◆ Required action:
When you write out the listing, keep each word exactly as it stands but include none of its images.

◆ Data for analysis:

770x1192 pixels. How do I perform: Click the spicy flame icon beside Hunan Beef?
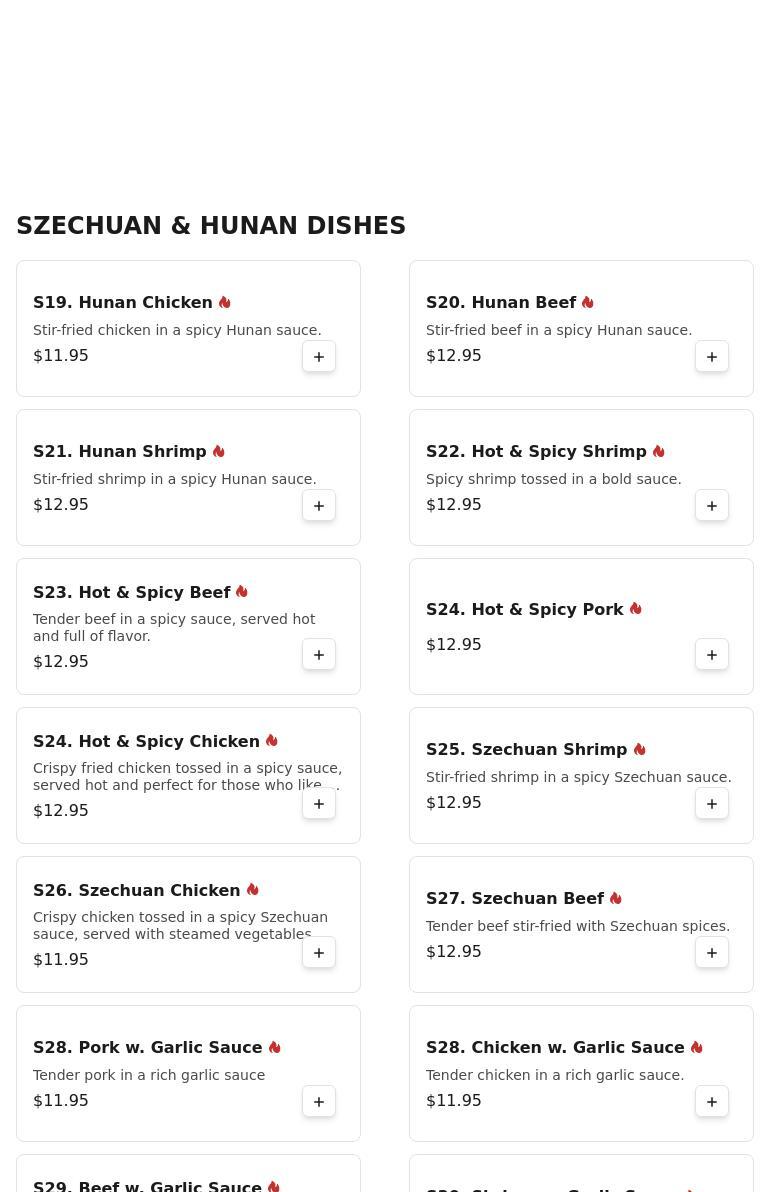[588, 302]
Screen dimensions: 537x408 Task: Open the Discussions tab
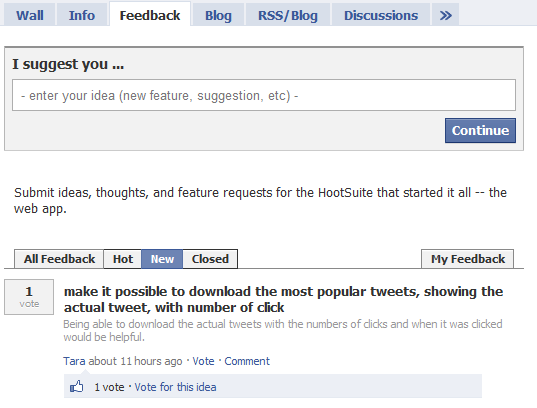point(381,14)
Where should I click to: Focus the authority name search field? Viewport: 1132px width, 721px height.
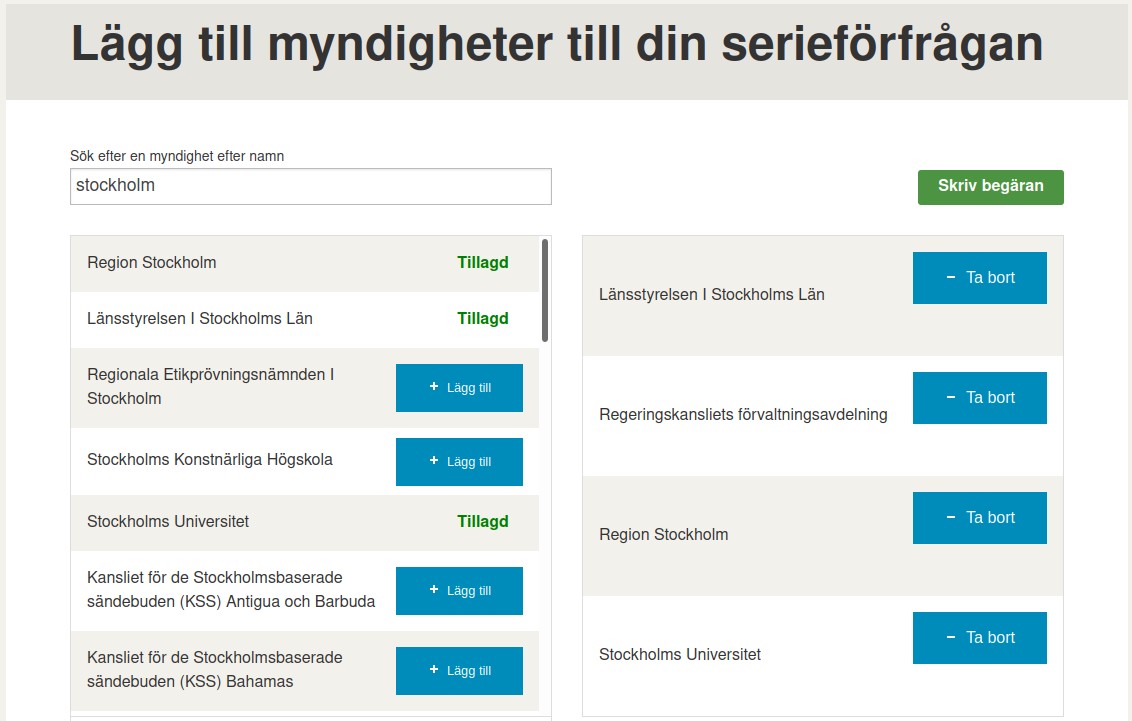tap(310, 186)
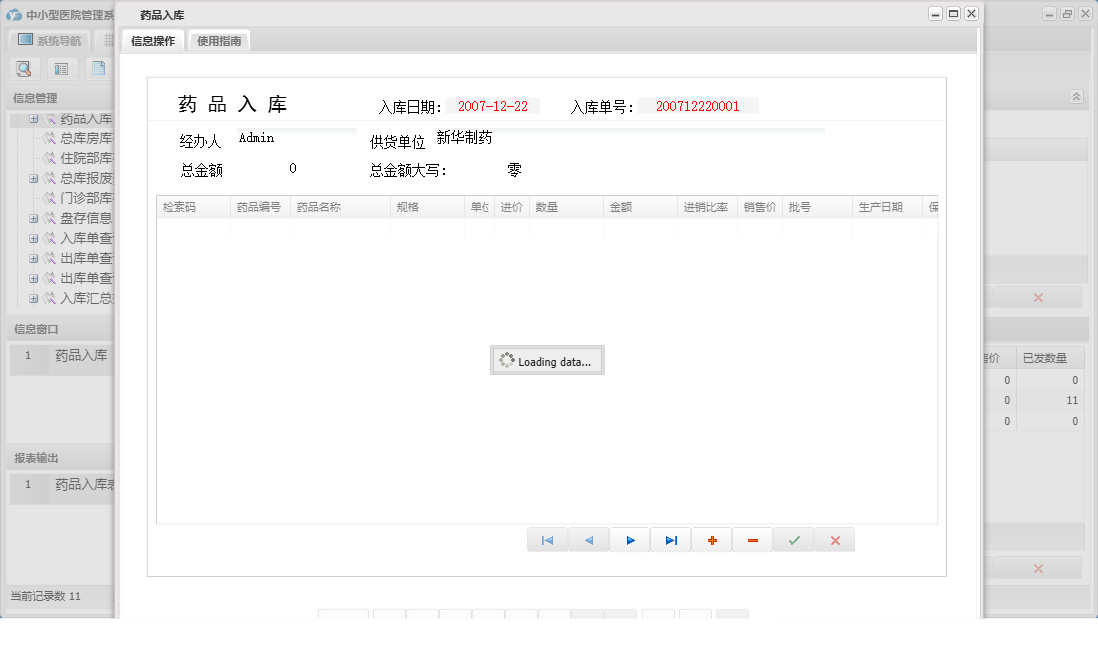Image resolution: width=1098 pixels, height=655 pixels.
Task: Click the 系统导航 button
Action: coord(50,40)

◆ Output of the exercise:
770x1192 pixels. How do I perform: Click the spicy flame icon beside Hunan Beef?
[588, 302]
Screen dimensions: 537x408 Task: Open the Discussions tab
point(381,14)
Where should I click to: Focus the authority name search field? Viewport: 1132px width, 721px height.
tap(310, 186)
Image resolution: width=1098 pixels, height=655 pixels.
Task: Click the 系统导航 button
Action: coord(50,40)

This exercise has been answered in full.